* Task instructions:
1. In the passage on Southern clergy and slavery, what position does James Oscar Farmer, Jr. currently hold?
2. Resume the passage on Southern clergy and slavery after its last sentence.

* Text segment:
The vocal criticism of slavery by Northern
abolitionists and newspapers resulted in an increasingly homogenous and
defensive Southern mindset. Much sectional pressure was brought to bear
to ensure conformity to the cause. Critics were actively encouraged to
move north and those remaining, who still had doubts, were reassured by
ministers that the South “was morally clean and ready to withstand any
test.” (P.11) Clergy also saw themselves as responsible for rallying the
populace to the Southern purpose, often sounding like crusaders heading
off to war. Inspired by the Confederate flag, minister George Bagby of
Virginia wrote: “Let us give these stars a double brilliance by forming
them into a Cross-the-Southern Cross emblem of that pure and holy religion
that has been reviled, trampled and spit upon in the interest of abolition.”
(P.11) When clergy such as Thornwell preached to their congregations about
the importance of living a life of Orthodox Christianity they meant Christianity
with Old South values. They likened the South’s “noble struggle”, of withstanding
these assaults from false brethren in the North, to Jesus suffering upon
his cross; it was something that all Southerners had to endure, for the
time being. Indeed, Southern ministers were among the most vocal favoring
secession and war, they were also among the last to admit defeat when the
cause was clearly lost.
James Henley Thornwell gradually tempered his stance on slavery later in life, suggesting if the South would gradually free the slaves the situation could be favorably resolved. Yet even at this late date he still maintained that slavery was an issue for the states, not the church, and that its “drawbacks must be balanced against the fact that it has brought many Africans to us who have been made heir to the heavenly inheritance.” (P.279) This was as far as Thornwell was willing to shift on the issue.
James Oscar Farmer, Jr. is currently the Henderson Professor of Southern History at the University of South Carolina at Aiken. His study of Thornwell, including his sermons, letters and other writings, provides an excellent insight into how and when the formation of this “Metaphysical Confederacy” took place, and what role church leaders like Thornwell played in that formation. For scholars interested in the clergy and their integral role in Southern society, Farmer’s work is a thoroughly researched and interesting read.

* Stored data:
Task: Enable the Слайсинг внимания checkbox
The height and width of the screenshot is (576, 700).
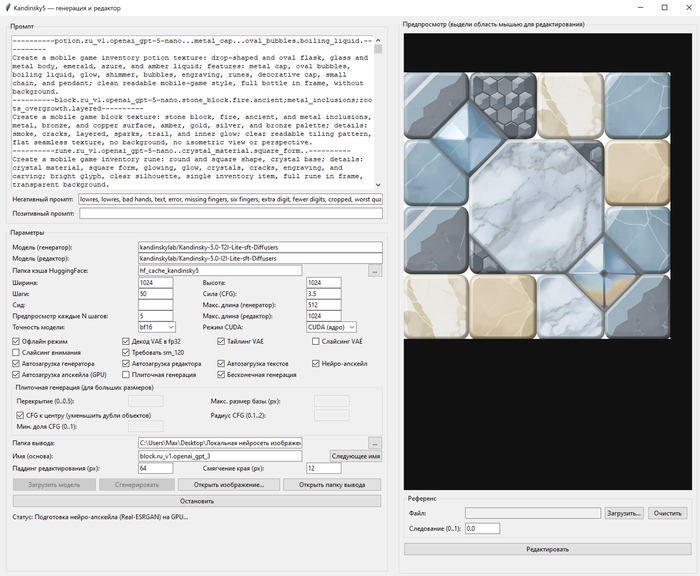Action: (16, 352)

* Solved tasks:
1. He is the Henderson Professor of Southern History at the University of South Carolina at Aiken.

2.
Glen Ely
The Metaphysical Confederacy: James Henely Thornwell and the Synthesis of Southern Values. By James Oscar Farmer, Jr. (Macon, GA: Mercer University, 1986) 295.
Breaking with the long-standing tradition of ignoring southern intellectuals as lightweights and simpletons, James Oscar Farmer delves into the life and mind the great Presbyterian spokesman, James Henely Thornwell. Rather than simply give his readers an intellectual biography, Farmer firmly places Thornwell in the context of his times. He therefore vastly increases the usefulness of his book. By looking at Thornwell, a man very deeply involved in the controversies of his day, he opens a window into the mind of the South as a whole in the years leading up to secession.
Farmer bases his study on two basic premises. The first is that before the South could even think of leaving the Union, a philosophical/theological groundwork must be laid. Someone must create a "metaphysical Confederacy" to undergird the physical manifestation that was to follow. Unless the minds of the people were prepared ahead of time, secession could never come about. This important process, he argues, took place between the initial movement in 1850 and its successful follow up ten years later.
Secondly, that the South, contrary to some claims, was indeed a very religiously devout area that earnestly sought spiritual maturity. As such, some of their most potent spokesmen for any cause would be the region's pastors and preachers. They became some of the most influential workers in laying the necessary foundations for Southern reactions to the crisis of 1860. By that time, the populace stood on a definate feeling of religious superiority and the self-assurance they needed to last through the first few years of the war.
This is what gives his study its significance. Thornwell played an important role in each of these areas. Born to an overseer in South Carolina in 1812, he displayed an amazing intellect from a young age. His abilities soon attracted the attention of some rich benefactors, who paid for him to attend school. First he made his way through local institutions, finally graduating from South Carolina College. Shortly after this, he experienced a profound conversion and decided to enter full time Christian ministry. He attended seminary in the North, but was forced to return to South Carolina due to ill health. Once there, he was ordained and began his career as a pastor. Later, he became a professor at his alma mater, eventually rising to serve as president of that institution. He never thought of entering politics, but his addresses and writings still had widespread influence.
Thornwell was a Calvinist of the first rate, holding strictly each of the five points (1). He thought that the Bible, as the revealed word of the Creator of all, should be the final arbiter of all issues, public and private. Yet, he also held to the idea of separation of church and state. Therefore, Thornwell thought, if the Bible was not explicitly clear on a subject, the church had no say in the matter. Of particular interest for Farmer is his subject's view on the depravity of mankind. Thornwell was very skeptical of social reformation through government. As such, he argued strongly against the abolitionist movement on the grounds that, as he saw it, since the Bible was silent on the issue of slavery, it should be left up to the government. When it came to reforming the politician's minds, the total depravity of man prevented any real change from occurring outside direct supernatural intervention. God, he knew, would work in His own time. As such, he thought their best efforts should be directed at mitigating the negative effects of slavery until the government, of its own volition through God's leading, brought about its end.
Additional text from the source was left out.